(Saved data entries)
=== Section Start ===
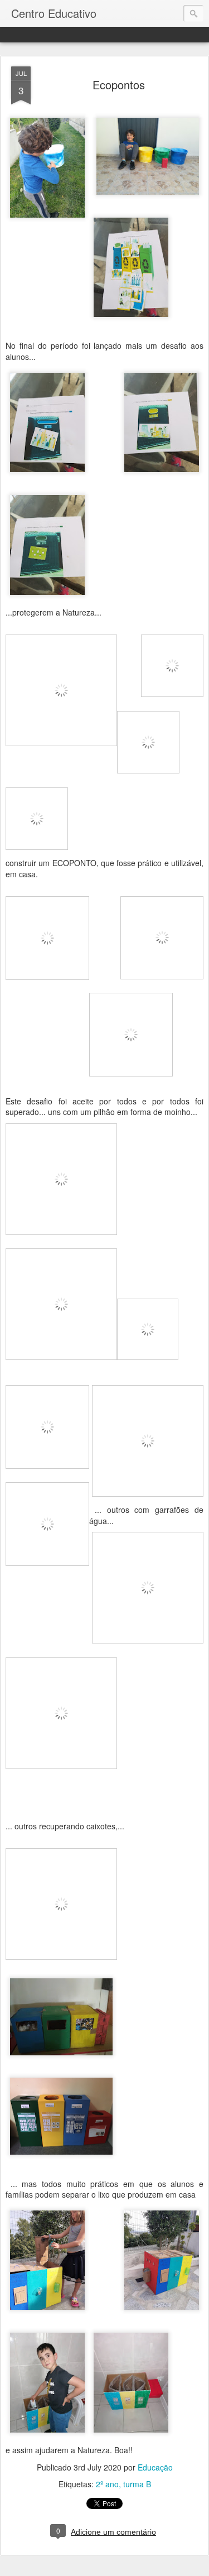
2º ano (107, 2484)
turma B (137, 2484)
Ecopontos (119, 84)
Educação (155, 2467)
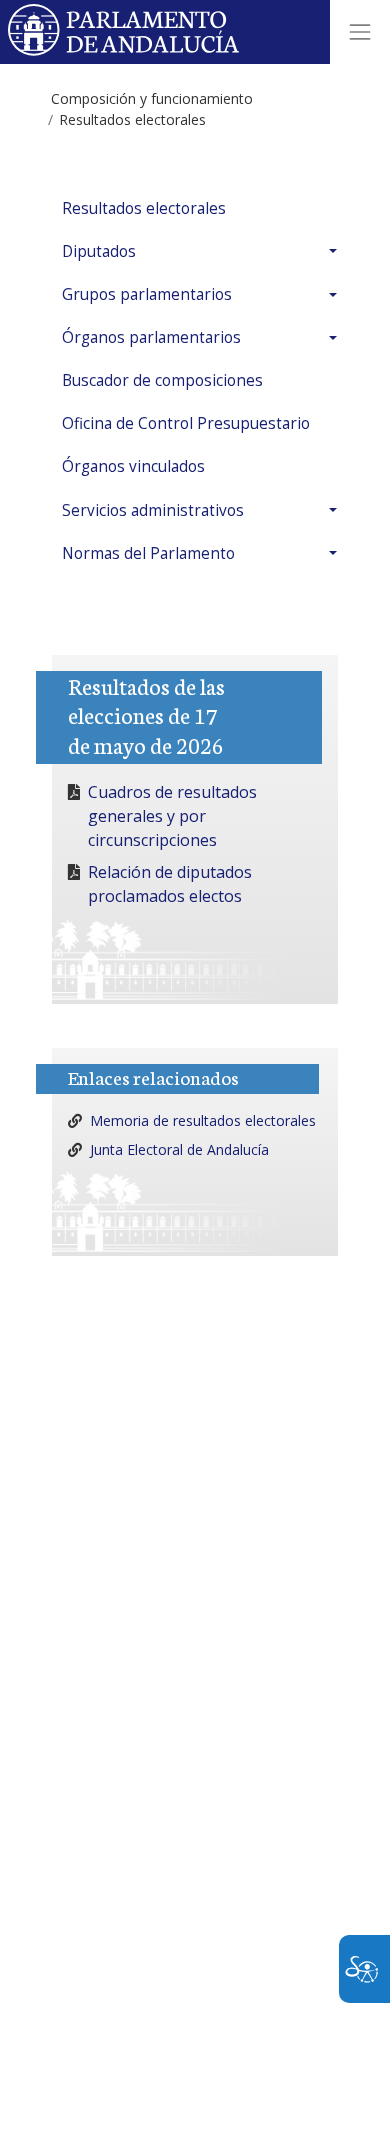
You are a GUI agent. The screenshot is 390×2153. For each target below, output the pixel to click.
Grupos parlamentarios (147, 294)
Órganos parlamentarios (151, 337)
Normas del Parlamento (148, 553)
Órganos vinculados (133, 466)
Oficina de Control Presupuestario (186, 423)
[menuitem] (195, 208)
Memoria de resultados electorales (203, 1120)
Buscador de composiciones (162, 380)
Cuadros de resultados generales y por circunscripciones (172, 816)
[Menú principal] (360, 32)
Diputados (99, 251)
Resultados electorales (144, 208)
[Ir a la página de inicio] (124, 32)
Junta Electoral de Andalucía (179, 1149)
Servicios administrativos (153, 510)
=== Section End ===
— EXERCISE PROMPT —
The lines to copy run from the one containing "Junta Electoral de Andalucía (179, 1149)" through the last line above. Copy them exactly and include nothing else.

— ANSWER FOR THIS EXERCISE —
Junta Electoral de Andalucía (179, 1149)
Servicios administrativos (153, 510)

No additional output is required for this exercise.